WORK TASK:
Return, from the listing below, every line that includes "computer".

WORKING DATA:
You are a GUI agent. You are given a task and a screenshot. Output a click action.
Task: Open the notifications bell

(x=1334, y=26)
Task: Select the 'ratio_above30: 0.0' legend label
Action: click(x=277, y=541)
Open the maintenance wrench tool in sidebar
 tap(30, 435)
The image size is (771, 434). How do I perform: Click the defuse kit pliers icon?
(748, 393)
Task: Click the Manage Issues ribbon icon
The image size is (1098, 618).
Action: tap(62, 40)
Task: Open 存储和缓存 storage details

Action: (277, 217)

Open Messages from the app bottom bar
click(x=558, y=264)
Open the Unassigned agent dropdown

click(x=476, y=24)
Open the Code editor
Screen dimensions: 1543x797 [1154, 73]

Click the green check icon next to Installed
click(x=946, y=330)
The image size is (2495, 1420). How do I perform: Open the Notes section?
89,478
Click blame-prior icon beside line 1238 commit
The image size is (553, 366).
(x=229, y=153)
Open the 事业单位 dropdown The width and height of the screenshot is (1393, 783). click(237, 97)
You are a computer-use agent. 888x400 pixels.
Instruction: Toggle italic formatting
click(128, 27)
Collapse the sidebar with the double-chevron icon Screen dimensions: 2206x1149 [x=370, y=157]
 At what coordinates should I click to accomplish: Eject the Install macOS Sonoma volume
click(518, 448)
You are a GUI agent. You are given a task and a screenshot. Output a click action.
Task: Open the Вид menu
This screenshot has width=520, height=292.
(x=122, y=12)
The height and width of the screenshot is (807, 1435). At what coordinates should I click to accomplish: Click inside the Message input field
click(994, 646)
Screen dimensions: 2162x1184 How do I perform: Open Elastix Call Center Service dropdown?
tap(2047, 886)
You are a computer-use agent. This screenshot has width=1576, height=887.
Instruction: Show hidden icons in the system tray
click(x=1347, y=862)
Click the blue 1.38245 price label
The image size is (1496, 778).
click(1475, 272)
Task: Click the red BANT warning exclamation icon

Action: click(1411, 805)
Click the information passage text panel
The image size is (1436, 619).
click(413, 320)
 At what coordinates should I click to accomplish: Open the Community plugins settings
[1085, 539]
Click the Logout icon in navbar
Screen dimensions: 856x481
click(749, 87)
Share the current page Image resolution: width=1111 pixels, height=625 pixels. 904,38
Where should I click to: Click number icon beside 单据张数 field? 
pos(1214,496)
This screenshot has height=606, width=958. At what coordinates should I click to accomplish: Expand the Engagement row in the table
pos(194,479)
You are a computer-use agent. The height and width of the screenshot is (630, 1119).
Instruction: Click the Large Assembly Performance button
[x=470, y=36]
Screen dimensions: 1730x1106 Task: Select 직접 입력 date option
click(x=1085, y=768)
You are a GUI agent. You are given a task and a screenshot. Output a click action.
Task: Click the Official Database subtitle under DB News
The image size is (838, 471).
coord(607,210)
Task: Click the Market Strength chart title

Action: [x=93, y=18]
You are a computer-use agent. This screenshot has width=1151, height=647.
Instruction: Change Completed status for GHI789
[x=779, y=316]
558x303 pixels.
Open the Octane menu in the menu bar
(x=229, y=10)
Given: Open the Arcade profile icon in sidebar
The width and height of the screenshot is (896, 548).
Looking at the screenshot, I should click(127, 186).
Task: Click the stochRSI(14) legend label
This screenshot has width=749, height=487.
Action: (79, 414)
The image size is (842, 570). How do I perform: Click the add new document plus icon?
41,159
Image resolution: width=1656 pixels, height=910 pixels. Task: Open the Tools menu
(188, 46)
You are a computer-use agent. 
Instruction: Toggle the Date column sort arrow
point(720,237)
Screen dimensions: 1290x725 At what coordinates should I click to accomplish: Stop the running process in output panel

WRITTEN REPLY:
You are a computer-use agent. 888x400 pixels.
You are a computer-use agent. This screenshot has width=1576, height=887.
You are a computer-use agent. The height and width of the screenshot is (630, 1119).
You are a computer-use agent. This screenshot has width=1151, height=647.
You are a computer-use agent. 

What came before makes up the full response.